Johann Heinrich von Close - der Vater der genannten Johanna Martha von Close - ist der nächste Besitzer von Kleppelsdorf, Kuttenberg, Schellenberg und Gießhübel, von dessen Existenz wir ganz sichere Kunde haben. Er wurde im Jahre 1680 geboren und starb am 12. Mai 1732 zu Kleppelsdorf. Seine Ehefrau hieß Martha Caspari. Dieser Johann Heinrich von Close hatte am 22. März 1710 den böhmischen Ritterstand erhalten. Vordem also hatte er schlicht Klose oder Clos geheißen und erst nach der Standes erhöhung durfte er sich "von Close" nennen.

Wenn wir in der Geschichte des Rittergutes Kleppelsdorf noch ein wenig weiter zurückgehen wollen, dann finden wir im 17, Jahrhundert den Junker Abraham von Zedlitz als Erbherrn von Kleppelsdorf. Als solcher jedenfalls wird er noch genannt, als seine Frau - Barbara Elisabeth von Seidlitz - am 31. Mai 1694 in Baudmannsdorf im Kreise Goldberg stirbt.

Und schlagen wir das Werk "Schlesische Curiositäten" von Johannes Sinapius auf, das 1728 in Breslau erschien, da finden wir auf Seite 496 unter den "Anderen Linien" der Familie von Zedlitz:

"Anno 1465 - Hans Schlegel von Kleppelsdorf,

Anno 1626 - Caspar von Zedlitz auf Kuttenberg, Kleppelsdorf und Gießhübel,

Anno 1668, 17. Decembris, starb im 60.

Jahr zu Lignitz Melchior von Zedlitz, Schlegel genannt, aus dem Hause Kleppelsaorf auf Preilsdorf, liegt zu St. Peter und Paul in Liegnitz begraben.

Vor weniger Zeit war Herr Abraham von Zedlitz auf Kleppelsdorf, Kuttenberg und Gießhübel im Lembergisch-Jaurischen. "

Mit diesem zuletztgenannten Abraham von Zedlitz ist sicher der gleiche gemeint, den wir bereits als Eheherrn der Barbara Elisabeth von Seidlitz, welche 1694 starb, genannt haben.

Damit haben wir schon mancherlei aus der Geschichte Kleppelsdorfs erwähnt.

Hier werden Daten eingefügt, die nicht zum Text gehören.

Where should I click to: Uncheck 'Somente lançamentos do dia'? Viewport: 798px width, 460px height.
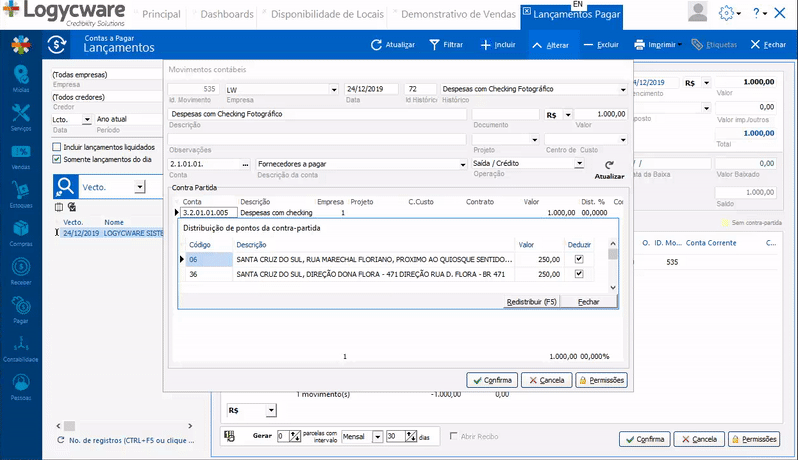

Aber es gibt noch mehr, was hier zu nennen ist, etwa daß Kleppelsdorf am 22. November 1622 von Kosaken überfallen wurde, daß Kleppelsdorf am 9. Mai 1731 mit der Wassermühle und dem Rittergute niederbrannte, daß 1757 und 1761 der österreichische General Laudon mit seiner Armee auf den Kleppelsdorfer Feldernstand und daß am 29. März 1807 bayerische Söldner, die im Dienste Napoleons standen, das Rittergut ausplünderten.

Damit wollen wir unseren kurzen Rückblick auf die Vergangenheit Kleppelsdorfs beschließen. "Was wißt ihr von Kleppelsdorf?" lautete die gestellte Frage in der Uberschrift; der Leser wird sehr bald festgestellt haben, daß es der historischen Begebenheiten mehr gibt, als ihm bisher geläufig gewesen sind, denn jedes Dorf, jede Familie und sogar jedes Haus hat seine Geschichte. Es kommt nur darauf an, ob sich jemand findet, der diese Geschichte aufzuzeichnen bemüht ist.